BEGIN The input

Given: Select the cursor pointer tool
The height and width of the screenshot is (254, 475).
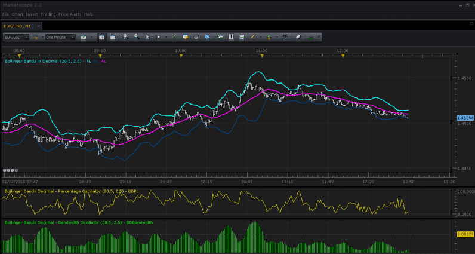Looking at the screenshot, I should 147,37.
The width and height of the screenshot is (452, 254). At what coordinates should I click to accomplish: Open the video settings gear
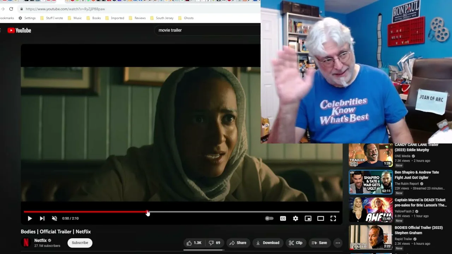pyautogui.click(x=296, y=218)
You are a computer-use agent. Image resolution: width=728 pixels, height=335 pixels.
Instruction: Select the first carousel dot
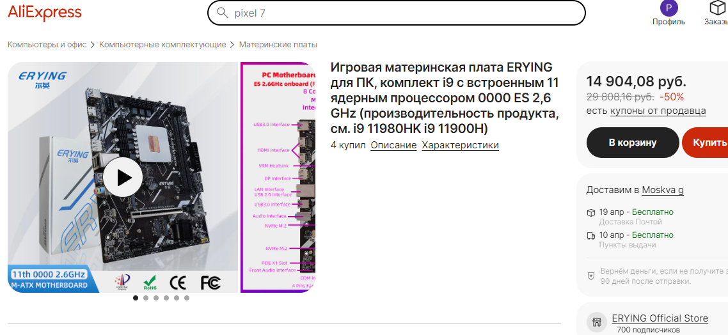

END The input

Work request ::
Your reply should restate the data above word for word and contain no pictures.

Result ::
Given: Select the cursor pointer tool
The height and width of the screenshot is (254, 475).
Looking at the screenshot, I should 147,37.
The width and height of the screenshot is (452, 254). At what coordinates should I click to accomplish: Open the video settings gear
pyautogui.click(x=296, y=218)
You are a computer-use agent. Image resolution: width=728 pixels, height=335 pixels.
Instruction: Select the first carousel dot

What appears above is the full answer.